• What you will do
Give only the number of lines in the records that contain the string "Ground".

========================================================================

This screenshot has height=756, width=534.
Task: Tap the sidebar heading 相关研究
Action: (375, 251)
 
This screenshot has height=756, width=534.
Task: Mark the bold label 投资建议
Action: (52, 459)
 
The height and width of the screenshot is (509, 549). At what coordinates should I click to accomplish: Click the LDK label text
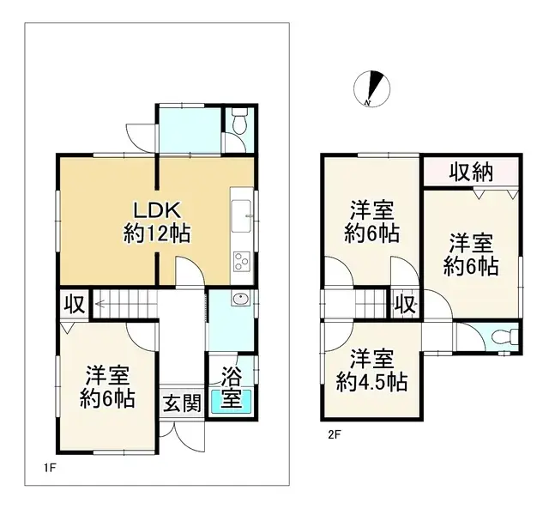(156, 209)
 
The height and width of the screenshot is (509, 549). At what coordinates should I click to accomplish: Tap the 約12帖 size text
(156, 233)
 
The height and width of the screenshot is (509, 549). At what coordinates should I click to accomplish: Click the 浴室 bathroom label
(231, 387)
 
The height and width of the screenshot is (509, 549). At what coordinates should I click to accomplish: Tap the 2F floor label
(333, 433)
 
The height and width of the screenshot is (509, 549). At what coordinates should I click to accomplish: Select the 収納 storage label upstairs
(471, 171)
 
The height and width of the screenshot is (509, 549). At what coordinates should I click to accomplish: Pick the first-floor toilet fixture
(238, 124)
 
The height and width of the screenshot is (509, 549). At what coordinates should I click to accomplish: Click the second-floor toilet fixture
(506, 335)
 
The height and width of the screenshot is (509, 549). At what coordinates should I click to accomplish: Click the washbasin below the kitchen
(239, 300)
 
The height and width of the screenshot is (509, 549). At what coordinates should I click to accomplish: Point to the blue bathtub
(232, 400)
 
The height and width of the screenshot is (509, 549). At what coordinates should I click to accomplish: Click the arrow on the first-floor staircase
(101, 302)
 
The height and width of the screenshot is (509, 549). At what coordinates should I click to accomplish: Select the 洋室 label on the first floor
(107, 376)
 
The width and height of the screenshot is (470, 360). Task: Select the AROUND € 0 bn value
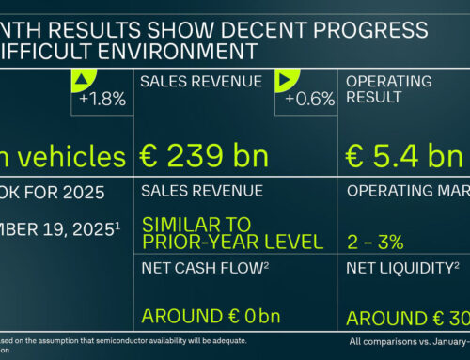click(208, 317)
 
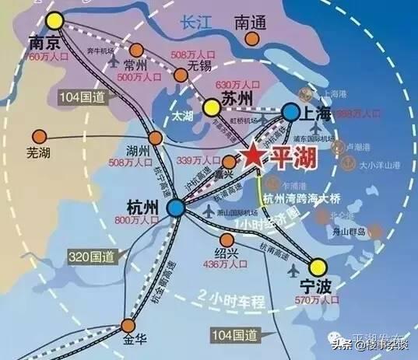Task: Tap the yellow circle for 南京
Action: click(54, 21)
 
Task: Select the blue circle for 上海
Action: click(291, 114)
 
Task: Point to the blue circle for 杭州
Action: click(175, 207)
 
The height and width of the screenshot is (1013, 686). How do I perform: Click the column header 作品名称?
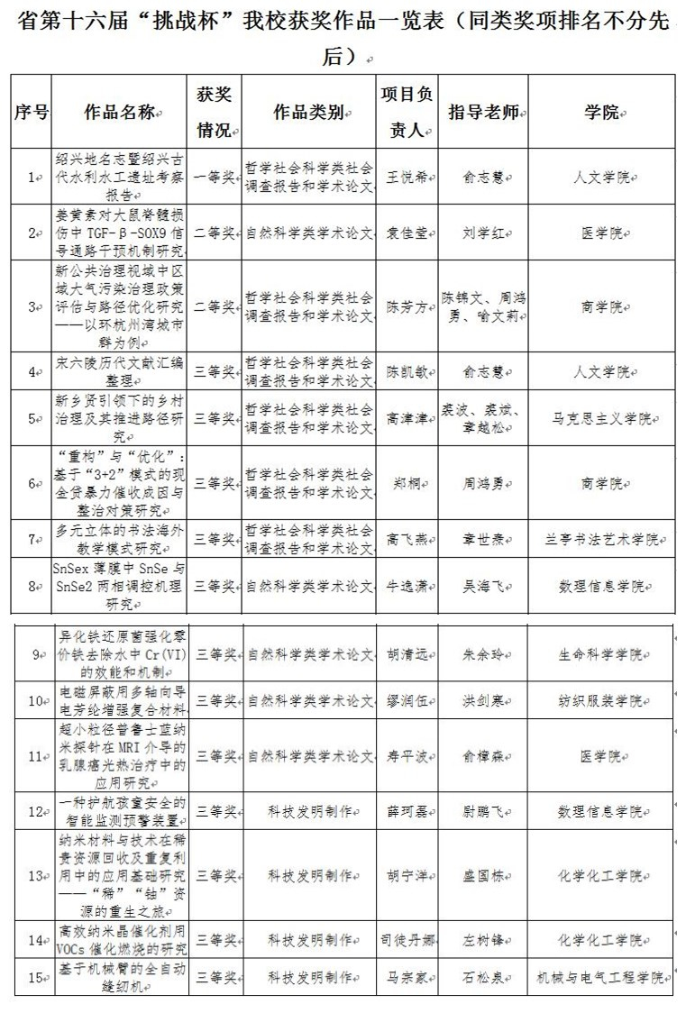(x=120, y=113)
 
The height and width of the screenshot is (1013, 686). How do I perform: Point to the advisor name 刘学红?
(x=482, y=233)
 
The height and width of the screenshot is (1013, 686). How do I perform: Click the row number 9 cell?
(x=36, y=653)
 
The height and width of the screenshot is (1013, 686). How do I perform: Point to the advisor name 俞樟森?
(x=482, y=755)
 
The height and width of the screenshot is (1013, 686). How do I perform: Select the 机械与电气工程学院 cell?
(x=601, y=977)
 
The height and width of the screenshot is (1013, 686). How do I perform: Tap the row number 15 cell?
(x=36, y=977)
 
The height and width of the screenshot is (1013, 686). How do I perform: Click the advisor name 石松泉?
(x=482, y=977)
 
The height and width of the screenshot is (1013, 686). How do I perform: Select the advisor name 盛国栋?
(x=482, y=875)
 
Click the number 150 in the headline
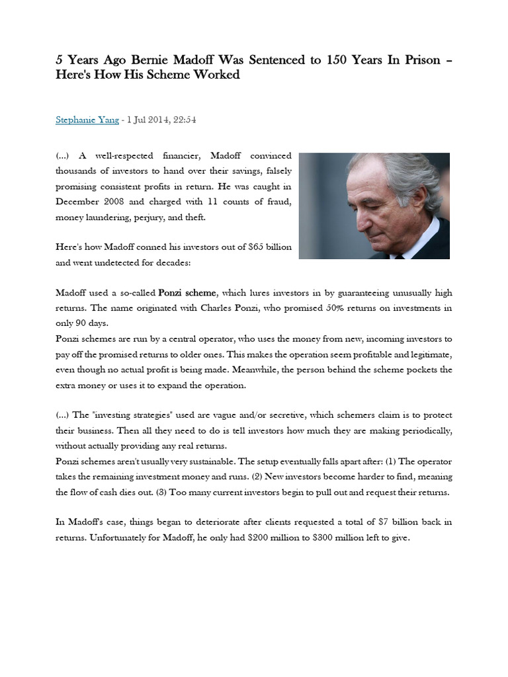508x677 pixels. [x=337, y=60]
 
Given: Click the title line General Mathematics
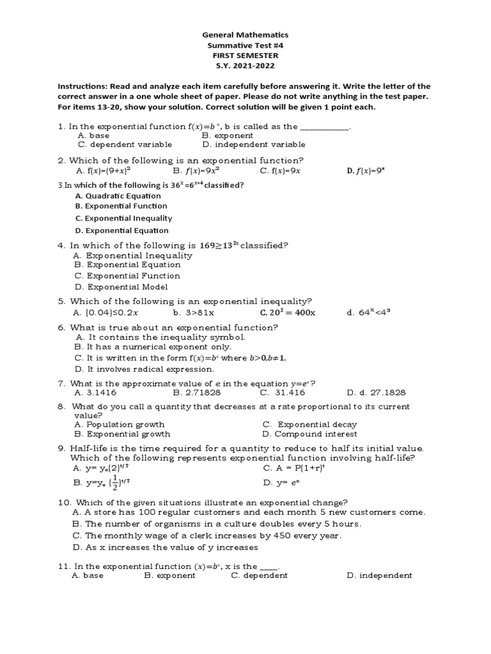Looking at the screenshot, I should (x=246, y=35).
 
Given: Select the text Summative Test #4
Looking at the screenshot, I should (x=246, y=46).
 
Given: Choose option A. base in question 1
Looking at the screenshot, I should (x=93, y=135).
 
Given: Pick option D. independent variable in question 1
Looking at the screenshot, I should (x=253, y=144).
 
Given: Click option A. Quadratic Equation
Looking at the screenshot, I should (x=118, y=196).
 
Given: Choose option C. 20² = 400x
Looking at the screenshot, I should (x=287, y=313).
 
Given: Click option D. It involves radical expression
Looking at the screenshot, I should (x=144, y=369).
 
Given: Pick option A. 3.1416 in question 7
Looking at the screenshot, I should (x=95, y=393).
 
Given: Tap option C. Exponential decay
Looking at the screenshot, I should (x=309, y=424).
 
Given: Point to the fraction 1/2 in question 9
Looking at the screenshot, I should (x=114, y=482).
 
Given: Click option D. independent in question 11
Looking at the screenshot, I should (x=379, y=575).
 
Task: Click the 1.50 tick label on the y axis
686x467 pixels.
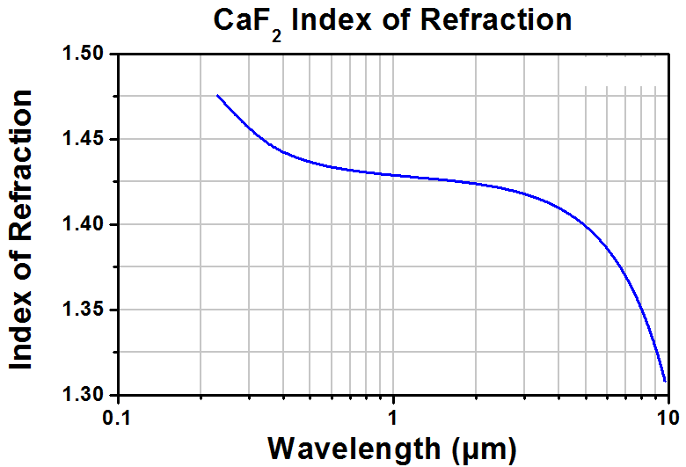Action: click(83, 54)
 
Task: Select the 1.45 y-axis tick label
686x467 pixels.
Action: click(83, 139)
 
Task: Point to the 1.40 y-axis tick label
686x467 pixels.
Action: click(83, 224)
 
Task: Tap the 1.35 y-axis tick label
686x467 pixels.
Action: click(83, 310)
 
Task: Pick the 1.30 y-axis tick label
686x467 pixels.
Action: click(83, 395)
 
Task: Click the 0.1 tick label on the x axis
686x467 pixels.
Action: click(117, 418)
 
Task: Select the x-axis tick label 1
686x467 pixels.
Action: click(393, 418)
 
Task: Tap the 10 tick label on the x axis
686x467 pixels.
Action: click(668, 418)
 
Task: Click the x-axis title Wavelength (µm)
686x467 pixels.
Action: click(392, 449)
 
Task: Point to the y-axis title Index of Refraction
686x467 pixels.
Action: click(20, 230)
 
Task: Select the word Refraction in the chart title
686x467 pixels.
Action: click(496, 20)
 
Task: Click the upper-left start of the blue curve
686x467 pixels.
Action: click(217, 95)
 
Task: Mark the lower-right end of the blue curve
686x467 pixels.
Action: click(665, 381)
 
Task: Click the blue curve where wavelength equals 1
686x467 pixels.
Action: click(393, 175)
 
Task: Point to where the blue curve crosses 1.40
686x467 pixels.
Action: click(585, 224)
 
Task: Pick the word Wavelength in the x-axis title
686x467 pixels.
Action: click(354, 449)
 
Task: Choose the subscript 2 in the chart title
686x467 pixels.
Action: click(276, 36)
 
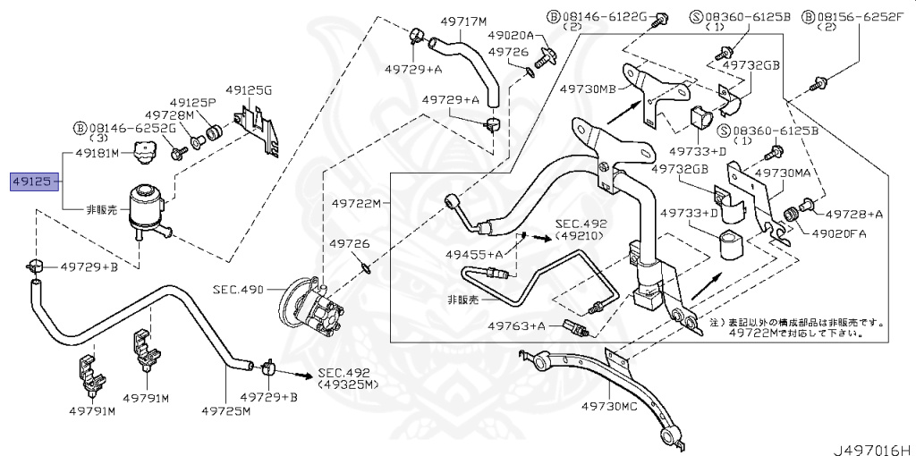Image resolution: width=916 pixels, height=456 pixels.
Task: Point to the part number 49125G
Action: point(248,90)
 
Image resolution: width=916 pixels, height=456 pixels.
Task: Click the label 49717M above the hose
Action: point(463,21)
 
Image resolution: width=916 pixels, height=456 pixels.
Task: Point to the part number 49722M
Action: point(353,203)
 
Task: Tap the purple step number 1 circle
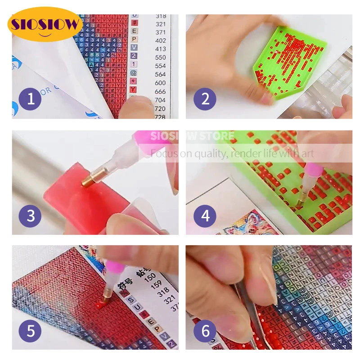pyautogui.click(x=30, y=99)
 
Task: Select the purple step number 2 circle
pyautogui.click(x=205, y=99)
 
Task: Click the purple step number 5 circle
pyautogui.click(x=30, y=331)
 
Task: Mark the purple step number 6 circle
pyautogui.click(x=205, y=331)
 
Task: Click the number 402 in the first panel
pyautogui.click(x=161, y=40)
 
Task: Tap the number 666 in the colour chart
pyautogui.click(x=161, y=91)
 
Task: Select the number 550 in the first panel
pyautogui.click(x=161, y=58)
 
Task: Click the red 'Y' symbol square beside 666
pyautogui.click(x=134, y=90)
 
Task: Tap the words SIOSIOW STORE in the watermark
pyautogui.click(x=192, y=136)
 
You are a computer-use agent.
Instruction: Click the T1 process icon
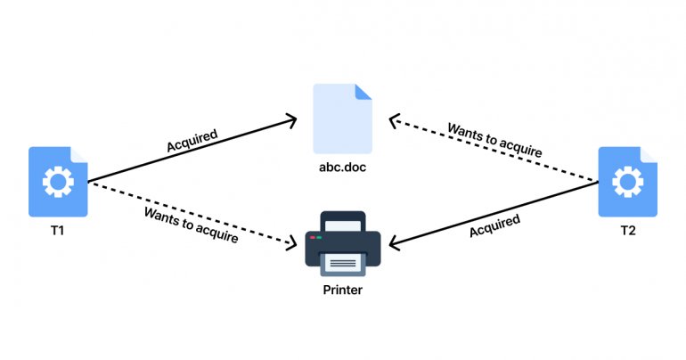pos(58,182)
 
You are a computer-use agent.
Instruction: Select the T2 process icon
pos(627,182)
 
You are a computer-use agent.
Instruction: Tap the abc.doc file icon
pos(342,118)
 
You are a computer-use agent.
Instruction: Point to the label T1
pos(58,231)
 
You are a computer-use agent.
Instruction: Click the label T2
pos(628,231)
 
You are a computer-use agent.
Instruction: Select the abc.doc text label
pos(343,167)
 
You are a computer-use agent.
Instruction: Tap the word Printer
pos(343,290)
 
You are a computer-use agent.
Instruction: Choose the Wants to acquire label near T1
pos(192,226)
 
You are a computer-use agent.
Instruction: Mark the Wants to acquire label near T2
pos(495,141)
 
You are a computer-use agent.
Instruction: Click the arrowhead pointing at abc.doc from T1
pos(290,119)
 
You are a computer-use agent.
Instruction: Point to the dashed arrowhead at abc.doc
pos(396,119)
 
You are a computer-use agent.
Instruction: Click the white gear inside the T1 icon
pos(58,183)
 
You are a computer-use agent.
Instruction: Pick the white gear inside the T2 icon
pos(627,183)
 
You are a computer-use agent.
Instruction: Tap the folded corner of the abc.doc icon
pos(363,91)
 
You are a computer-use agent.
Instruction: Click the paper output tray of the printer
pos(343,262)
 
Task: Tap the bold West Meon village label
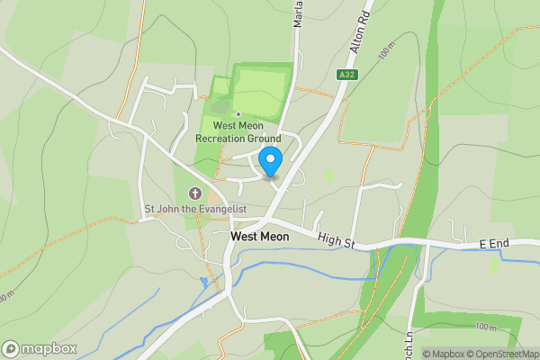tap(261, 237)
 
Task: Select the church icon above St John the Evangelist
tap(194, 193)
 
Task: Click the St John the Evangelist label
tap(196, 209)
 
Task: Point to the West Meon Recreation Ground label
tap(238, 132)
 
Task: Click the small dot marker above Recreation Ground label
tap(238, 113)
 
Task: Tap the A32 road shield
tap(347, 75)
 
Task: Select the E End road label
tap(494, 244)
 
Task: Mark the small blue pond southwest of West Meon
tap(204, 283)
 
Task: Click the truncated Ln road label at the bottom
tap(410, 338)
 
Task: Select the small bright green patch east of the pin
tap(328, 175)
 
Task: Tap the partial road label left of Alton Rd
tap(297, 14)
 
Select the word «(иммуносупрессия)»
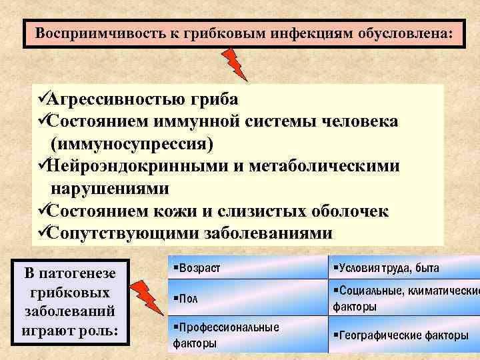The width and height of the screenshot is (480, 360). tap(132, 144)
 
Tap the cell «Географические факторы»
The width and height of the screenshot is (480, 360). tap(402, 335)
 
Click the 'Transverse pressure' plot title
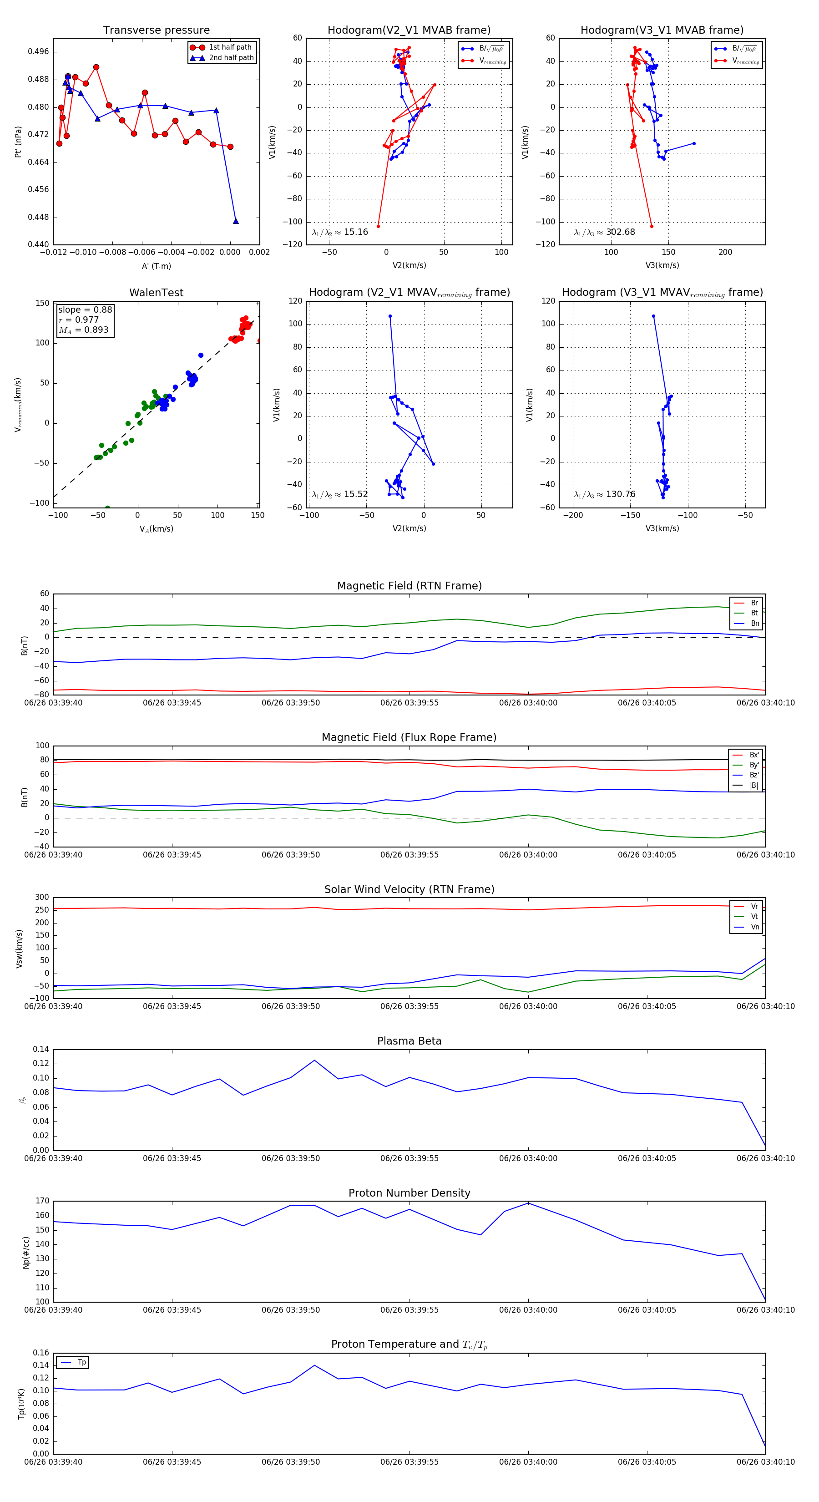pyautogui.click(x=156, y=30)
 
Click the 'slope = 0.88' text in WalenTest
pyautogui.click(x=85, y=310)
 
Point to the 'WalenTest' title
pyautogui.click(x=156, y=293)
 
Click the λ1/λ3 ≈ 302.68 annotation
pyautogui.click(x=605, y=232)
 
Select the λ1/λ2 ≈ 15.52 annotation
pyautogui.click(x=340, y=494)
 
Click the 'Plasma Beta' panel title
pyautogui.click(x=409, y=1041)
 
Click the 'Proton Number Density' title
pyautogui.click(x=409, y=1193)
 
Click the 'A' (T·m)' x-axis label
pyautogui.click(x=156, y=266)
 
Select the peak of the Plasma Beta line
pyautogui.click(x=315, y=1060)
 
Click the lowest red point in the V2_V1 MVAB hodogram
pyautogui.click(x=378, y=226)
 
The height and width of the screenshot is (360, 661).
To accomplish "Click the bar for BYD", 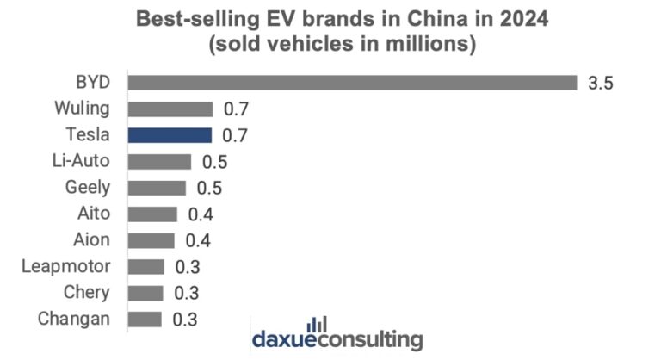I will pos(352,83).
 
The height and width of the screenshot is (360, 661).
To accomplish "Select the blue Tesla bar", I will pos(170,135).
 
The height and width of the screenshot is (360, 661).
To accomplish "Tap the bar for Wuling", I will pos(170,109).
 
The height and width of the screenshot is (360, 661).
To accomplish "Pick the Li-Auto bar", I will pos(159,161).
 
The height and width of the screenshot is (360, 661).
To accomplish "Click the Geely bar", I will pos(157,188).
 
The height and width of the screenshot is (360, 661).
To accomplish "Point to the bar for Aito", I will pos(152,214).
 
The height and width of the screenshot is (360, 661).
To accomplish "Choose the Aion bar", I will pos(151,240).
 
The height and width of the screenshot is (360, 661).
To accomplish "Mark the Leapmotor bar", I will pos(146,266).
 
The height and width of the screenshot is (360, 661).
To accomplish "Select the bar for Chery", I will pos(145,293).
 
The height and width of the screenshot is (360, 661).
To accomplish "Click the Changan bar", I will pos(145,319).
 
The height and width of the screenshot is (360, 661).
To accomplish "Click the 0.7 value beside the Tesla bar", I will pos(235,136).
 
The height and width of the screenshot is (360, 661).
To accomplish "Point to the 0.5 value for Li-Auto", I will pos(213,162).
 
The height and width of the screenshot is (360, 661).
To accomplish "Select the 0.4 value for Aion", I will pos(198,240).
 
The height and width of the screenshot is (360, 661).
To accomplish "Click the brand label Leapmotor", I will pos(66,266).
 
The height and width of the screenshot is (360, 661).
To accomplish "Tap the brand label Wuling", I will pos(81,109).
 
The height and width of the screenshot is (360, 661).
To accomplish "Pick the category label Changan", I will pos(74,319).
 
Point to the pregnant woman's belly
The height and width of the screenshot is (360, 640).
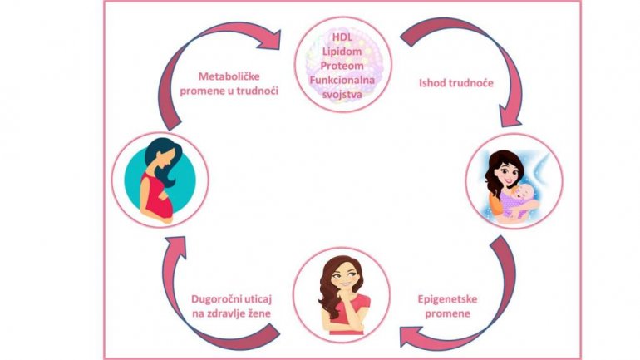[x=163, y=205]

========================================================================

• Exercise response
2